Originally from Rajasthan’s Alwar, Manni says she has cast her vote in several elections. “Pehle mohar the, ab machine aa gayi hai (Earlier, we had to put a stamp, now there are electronic voting machines),” she says. “Earlier, I would vote after consulting with my husband, but after his death three decades ago, I discuss with my sons before casting my vote,” says Manni, insisting that she presses the button on her own. “My vote is my right and my voice,” she says.

Chance to vote from home

Senior citizens aged above 85, those with a disability, and people suffering from COVID-19 can opt for the postal ballot facility in the Lok Sabha election, as per the EC.

These three categories of voters must apply to the Returning Officer via Form 12-D during the period starting from the date of announcement of the election on March 16 to five days following the date of notification of the election, which will take place towards the end of April in the State.

“Booth Level Officers (BLOs) will visit those aged over 85 to give them the form, and will collect it soon after,” says Nishant Yadav, Deputy Commissioner of Gurugram.

“On polling day, a team comprising two officials, a micro-observer, a videographer, and security personnel will go to the elector’s address. They will carry along with them a voting compartment and get the elector to vote via postal ballot, maintaining complete secrecy of the vote,” says Yadav, adding that the process will be completed during the week before polling in Haryana, which will take place on May 25.

Anurag Agarwal, the State’s Chief Electoral Officer, says Deputy Commissioners have also been directed to identify the five oldest voters in their districts and felicitate them as a mark of respect.

Trained graduate teacher Dalbir Singh, who doubles as a supervisor for over two dozen BLOs in Gurugram’s Badshahpur, says a door-to-door survey is carried out every three months to cross-check the list of voters registered at each booth in order to weed out duplicate names as well as fake or dead voters. “Going by my experience, the number of centenarian voters could be, at the most, inflated by 10-15%,” he says.

A BLO, on condition of anonymity, says the actual number of voters above 100 years could be fewer than the official figures.
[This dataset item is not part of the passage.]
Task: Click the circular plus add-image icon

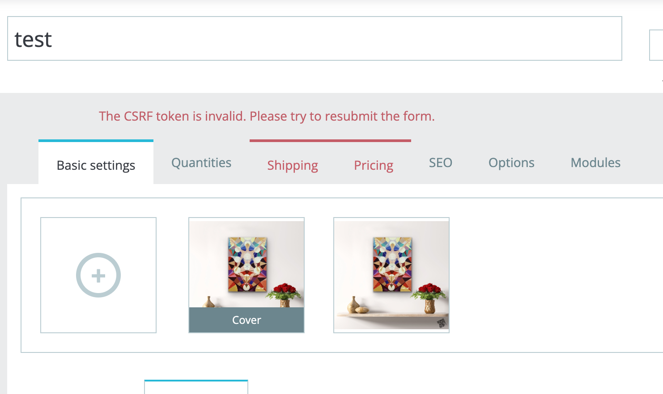Action: [x=98, y=275]
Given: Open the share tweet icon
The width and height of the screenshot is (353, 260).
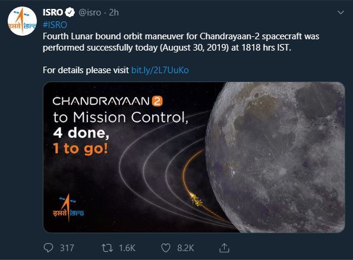Looking at the screenshot, I should pos(224,248).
He attributes it to two factors — the voters’ list not being routinely updated, and elderly voters falsely claiming to be of a higher age to avail themselves of age-related benefits. “With no documents to support the claims of age made by elderly citizens, their age in the official records is inflated. This is evident from the fact that in many cases, the date of birth recorded on Aadhaar cards is January 1,” he says.